Intolerância e discurso de ódio contra minorias

Enviada em 15/06/2019

O Brasil é reconhecido mundialmente pela  diversidade cultural, social, climática e econômica entre as suas regiões. No entanto, essa multiplicidade característica do país entra em contradição com os inúmeros casos de violência e intolerância contra grupos minoritários. Desse modo, medidas devem ser tomadas para amenizar essa problemática, uma vez que tem suas causas relacionadas ao etnocentrismo enraizado e a inobservância estatal.

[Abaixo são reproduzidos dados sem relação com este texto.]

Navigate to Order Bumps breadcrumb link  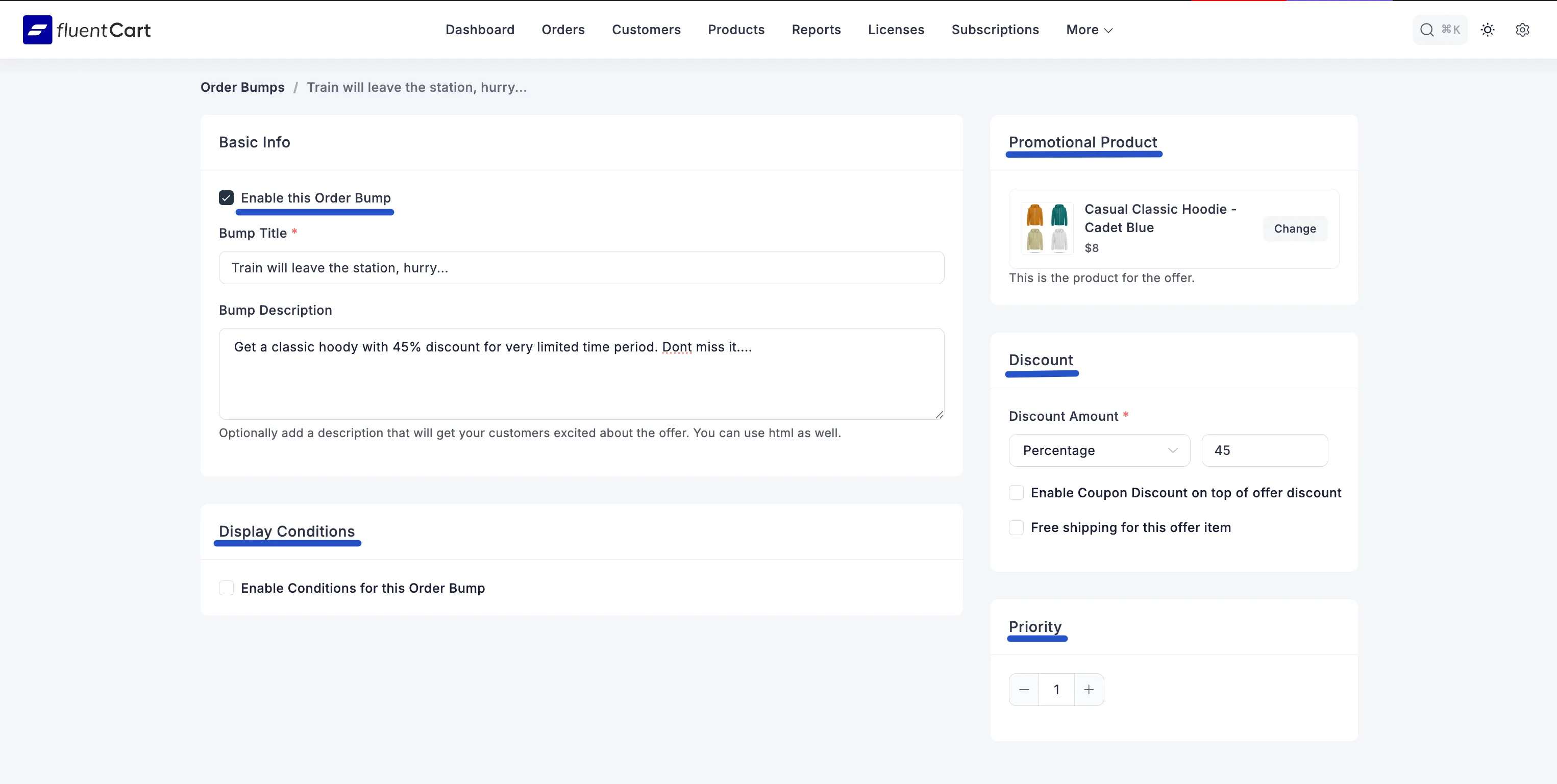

Em primeiro lugar, é válido ressaltar as raízes do período colonial que ainda perpetuam no Brasil contemporâneo. Isso porque a visão etnocêntrica, antes adotada pelos colonizadores que submetiam negros e índios aos padrões europeus, é base para muitas das relações sociais. Dessa maneira, a concepção de que as manifestações e elementos produzidos por um determinado segmento da sociedade são superiores aos demais resultam na estigmatização negativa do diferente e, consequentemente, na disseminação de preconceitos e violência. Essa realidade pode ser observada nos dados do Ministério da Mulher, Família e Direitos Humanos, que aponta em 2018 um aumento de 47% no números de ataques contra praticantes de religiões de matriz africana, como candomblé e umbanda,  que representam uma minoria religiosa em um país expressivamente cristão.

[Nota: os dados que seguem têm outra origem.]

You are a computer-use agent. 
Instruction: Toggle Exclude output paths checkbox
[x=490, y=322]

Além disso, faz-se importante destacar a promulgação da Constituição Federal de 1988, sobretudo seu artigo 5º, que garante a todos os cidadãos brasileiros, sem distinção de qualquer natureza, o pleno gozo dos direitos à vida, à liberdade, à igualdade, à segurança e à propriedade. No entanto, diante dos casos de intolerância e disseminação de discursos de ódio contra minorias, o que é observado na prática é a total omissão estatal no papel de efetivar essas garantias constitucionais e de frear a ocorrência desses tipos de ataques violentos. Com isso, o Estado democrático de direito é violado e se torna agente legitimador da perpetuação dessas práticas criminosas, uma vez que não se mostra eficiente para promover políticas necessárias para coibir as raízes desse mal e punir os infratores.

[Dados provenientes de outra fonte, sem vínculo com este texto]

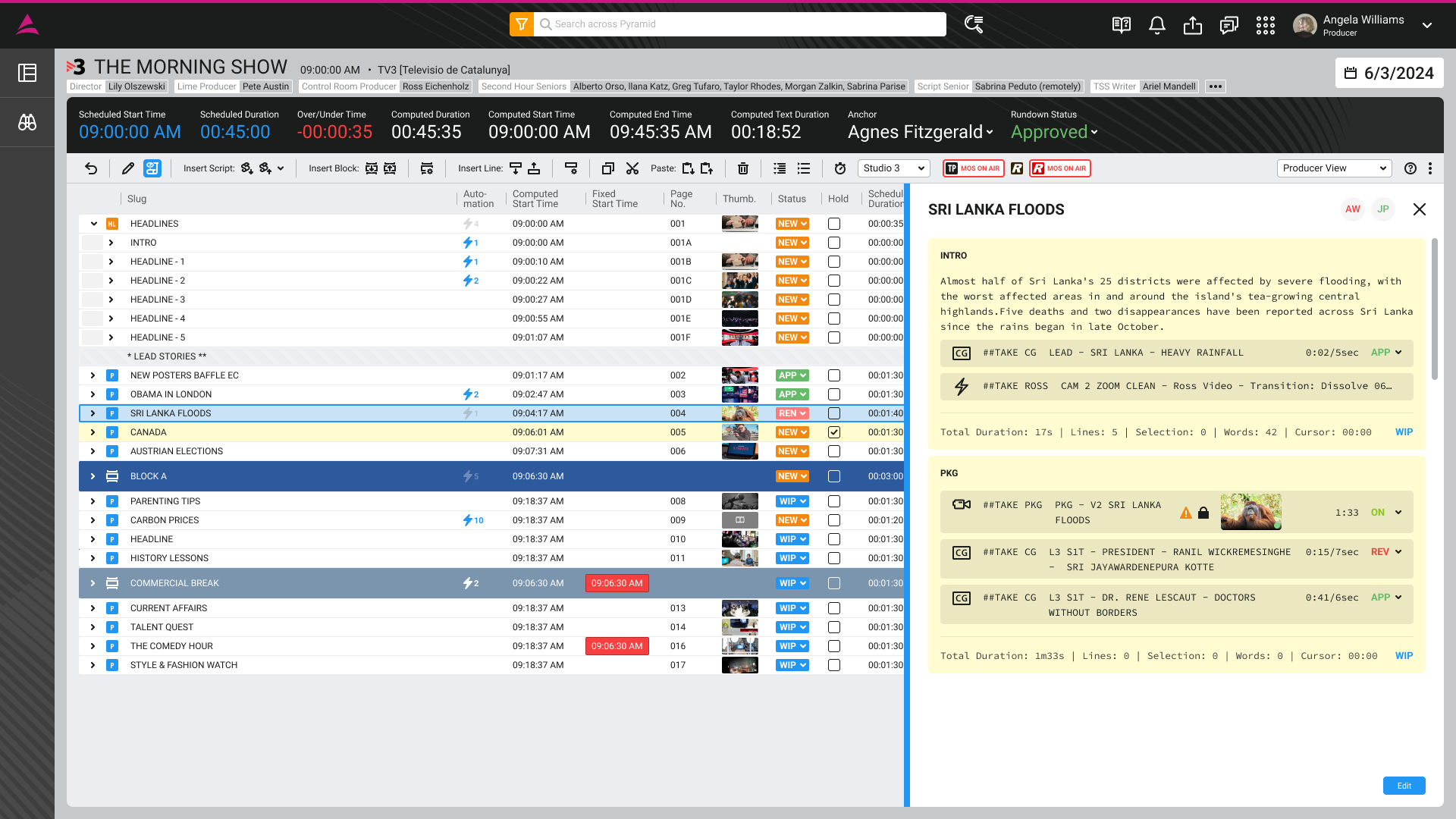Open the binoculars sidebar icon

[27, 122]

Portanto, fica evidente que medidas devem ser tomadas para tentar erradicar o preconceito e o ódio contra grupos minoritários. Para tanto, cabe às escolas, como umas das instituições responsáveis pela formação cidadão, promoverem debates, oficinas e palestras ressaltando os mais diversos traços e particularidades étnicas e culturais da sociedade no intuito de desestigmatizar o que é tido como diferente. Ademais, é papel do poder legislativo a criação de leis punitivas mais severas para casos de descriminação religiosa, sexual e racial, como forma de coibir a prática desses crimes e efetivar os direitos constitucionais. Pois, é nesse caminho que o Brasil poderá se orgulhar de seu título de país rico culturalmente.